Through June 4, 2014, the Company maintained a credit facility with J.P. Morgan Chase, N.A. and NBT Bank, N.A. (on behalf of itself and as successor by merger to Alliance Bank, N.A.) consisting of $20.0 million in working capital lines of credit (with the option to increase to $30.0 million), which expired in June 2014.  This agreement allowed the Company, at its option, to borrow funds at the LIBOR rate plus the applicable interest rate spread or at the bank's prime lending rate.  This credit facility was secured by certain assets of the Company.

On June 5, 2014, the Company executed an amendment to its then existing credit facility to provide for the renewal of the facility through June 2017, with terms generally consistent to those of its prior facility.  This facility provided the Company with capital of up to $20.0 million (with the option to increase to $30.0 million) in the form of a revolving line of credit.  This agreement allowed the Company, at its option, to borrow funds at the LIBOR rate plus the applicable interest rate spread or at the bank's prime lending rate.
 
On September 9, 2014, the Company terminated its existing credit facilities with J.P. Morgan Chase, N.A. and NBT Bank, N.A. (on behalf of itself and as successor by merger to Alliance Bank, N.A.) consisting of $20.0 million in working capital lines of credit, and the Company and its domestic subsidiaries entered into a new three-year credit facility with J.P. Morgan Chase, N.A (the Credit Facility).
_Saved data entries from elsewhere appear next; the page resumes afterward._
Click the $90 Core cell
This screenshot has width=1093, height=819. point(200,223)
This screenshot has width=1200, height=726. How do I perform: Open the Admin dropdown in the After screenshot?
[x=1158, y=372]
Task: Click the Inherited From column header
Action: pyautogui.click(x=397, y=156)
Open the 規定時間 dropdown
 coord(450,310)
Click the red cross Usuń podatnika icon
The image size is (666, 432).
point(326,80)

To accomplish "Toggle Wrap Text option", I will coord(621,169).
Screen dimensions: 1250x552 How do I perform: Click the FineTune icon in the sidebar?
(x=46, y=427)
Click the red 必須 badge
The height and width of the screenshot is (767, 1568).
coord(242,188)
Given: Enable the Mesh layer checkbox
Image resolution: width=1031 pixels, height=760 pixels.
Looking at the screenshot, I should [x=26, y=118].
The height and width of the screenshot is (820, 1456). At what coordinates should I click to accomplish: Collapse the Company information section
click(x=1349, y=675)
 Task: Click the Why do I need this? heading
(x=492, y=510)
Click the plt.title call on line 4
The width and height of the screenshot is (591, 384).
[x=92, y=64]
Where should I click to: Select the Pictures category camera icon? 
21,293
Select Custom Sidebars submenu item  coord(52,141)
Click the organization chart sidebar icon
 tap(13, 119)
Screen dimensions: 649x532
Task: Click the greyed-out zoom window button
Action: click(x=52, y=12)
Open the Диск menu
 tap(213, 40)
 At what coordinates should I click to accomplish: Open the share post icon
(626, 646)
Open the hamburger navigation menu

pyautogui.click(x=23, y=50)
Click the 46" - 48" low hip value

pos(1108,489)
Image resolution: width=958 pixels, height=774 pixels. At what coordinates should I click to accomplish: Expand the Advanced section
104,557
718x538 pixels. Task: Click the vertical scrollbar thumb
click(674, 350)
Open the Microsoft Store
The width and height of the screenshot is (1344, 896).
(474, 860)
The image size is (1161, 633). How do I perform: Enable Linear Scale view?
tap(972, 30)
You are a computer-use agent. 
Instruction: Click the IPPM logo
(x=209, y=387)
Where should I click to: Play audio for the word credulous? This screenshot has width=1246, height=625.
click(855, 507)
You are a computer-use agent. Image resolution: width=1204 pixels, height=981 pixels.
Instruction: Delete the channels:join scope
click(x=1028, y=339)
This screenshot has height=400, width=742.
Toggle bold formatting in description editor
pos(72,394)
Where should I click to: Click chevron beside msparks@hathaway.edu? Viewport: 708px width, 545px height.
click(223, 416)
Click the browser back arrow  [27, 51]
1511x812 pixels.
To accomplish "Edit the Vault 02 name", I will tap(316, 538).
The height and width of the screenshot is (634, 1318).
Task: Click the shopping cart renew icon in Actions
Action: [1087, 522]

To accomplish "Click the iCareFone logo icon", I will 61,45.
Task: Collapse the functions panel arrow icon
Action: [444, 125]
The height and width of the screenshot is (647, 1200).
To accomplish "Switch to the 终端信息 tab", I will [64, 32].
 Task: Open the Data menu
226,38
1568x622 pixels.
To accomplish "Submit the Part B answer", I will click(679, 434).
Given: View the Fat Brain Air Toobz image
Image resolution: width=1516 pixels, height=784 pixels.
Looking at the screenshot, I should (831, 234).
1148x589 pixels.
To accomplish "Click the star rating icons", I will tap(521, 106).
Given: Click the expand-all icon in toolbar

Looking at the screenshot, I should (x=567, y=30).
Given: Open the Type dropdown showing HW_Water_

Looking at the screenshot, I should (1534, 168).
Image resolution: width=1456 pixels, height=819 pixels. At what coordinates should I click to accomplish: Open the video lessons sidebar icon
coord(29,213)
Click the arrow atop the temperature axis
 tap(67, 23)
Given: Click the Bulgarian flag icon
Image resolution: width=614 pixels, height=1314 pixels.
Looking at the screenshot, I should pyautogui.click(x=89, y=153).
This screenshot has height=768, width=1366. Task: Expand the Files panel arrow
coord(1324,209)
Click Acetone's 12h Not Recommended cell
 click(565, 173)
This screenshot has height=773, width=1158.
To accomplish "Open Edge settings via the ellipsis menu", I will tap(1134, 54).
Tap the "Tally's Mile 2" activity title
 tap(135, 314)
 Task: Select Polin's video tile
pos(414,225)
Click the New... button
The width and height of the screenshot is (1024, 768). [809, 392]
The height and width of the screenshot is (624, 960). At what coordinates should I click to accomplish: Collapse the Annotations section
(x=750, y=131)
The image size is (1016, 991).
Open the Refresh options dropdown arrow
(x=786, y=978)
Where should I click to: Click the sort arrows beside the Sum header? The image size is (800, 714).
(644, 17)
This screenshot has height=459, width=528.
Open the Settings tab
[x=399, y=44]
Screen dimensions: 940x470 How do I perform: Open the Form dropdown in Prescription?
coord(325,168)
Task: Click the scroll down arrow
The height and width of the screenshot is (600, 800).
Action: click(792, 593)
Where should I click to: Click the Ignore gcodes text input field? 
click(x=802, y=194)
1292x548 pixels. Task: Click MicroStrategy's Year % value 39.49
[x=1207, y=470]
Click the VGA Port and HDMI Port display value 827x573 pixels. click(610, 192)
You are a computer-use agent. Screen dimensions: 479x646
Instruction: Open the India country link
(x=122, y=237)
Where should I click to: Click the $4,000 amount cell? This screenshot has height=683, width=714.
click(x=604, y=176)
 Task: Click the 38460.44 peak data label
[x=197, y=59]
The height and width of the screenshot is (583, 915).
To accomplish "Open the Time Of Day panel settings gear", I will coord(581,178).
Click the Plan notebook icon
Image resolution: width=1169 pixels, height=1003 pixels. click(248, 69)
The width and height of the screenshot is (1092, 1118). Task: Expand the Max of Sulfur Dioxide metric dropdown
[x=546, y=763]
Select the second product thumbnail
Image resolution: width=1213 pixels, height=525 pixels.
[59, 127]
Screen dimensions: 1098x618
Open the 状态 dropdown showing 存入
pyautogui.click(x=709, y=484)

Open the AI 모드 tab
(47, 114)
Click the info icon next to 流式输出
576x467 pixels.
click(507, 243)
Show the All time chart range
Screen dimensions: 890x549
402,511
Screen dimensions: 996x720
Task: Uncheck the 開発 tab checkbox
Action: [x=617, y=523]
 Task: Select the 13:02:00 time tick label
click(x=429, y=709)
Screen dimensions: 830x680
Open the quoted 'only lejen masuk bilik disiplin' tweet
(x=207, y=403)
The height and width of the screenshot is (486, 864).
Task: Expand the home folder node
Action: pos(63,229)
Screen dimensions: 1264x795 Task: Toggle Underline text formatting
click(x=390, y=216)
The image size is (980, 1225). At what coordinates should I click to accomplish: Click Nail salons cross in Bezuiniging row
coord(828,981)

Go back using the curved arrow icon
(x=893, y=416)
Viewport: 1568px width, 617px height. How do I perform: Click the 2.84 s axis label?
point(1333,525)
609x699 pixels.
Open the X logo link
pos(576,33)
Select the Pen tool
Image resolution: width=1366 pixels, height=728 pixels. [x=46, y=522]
The terms of the Credit Facility provide for up to $25 million of a line of credit, with borrowing availability based on a percentage of value of various assets of the Company and its subsidiaries. The new agreement bears interest at the applicable bank rate (3.25% at December 31, 2015) or, at the Company's option, at the LIBOR rate plus the applicable interest rate spread (range of 1.5% – 2.0%).  At December 31, 2015, the Company did not have any outstanding balance on this line of credit.  The weighted average interest rate paid by the Company was approximately 3.50% during fiscal year 2015.   The new agreement contains traditional asset based loan covenants and includes covenants regarding earnings before interest, tax, depreciation & amortization (“EBITDA”) and a fixed charge coverage ratio, and provides for acceleration upon the occurrence of customary events of defaults.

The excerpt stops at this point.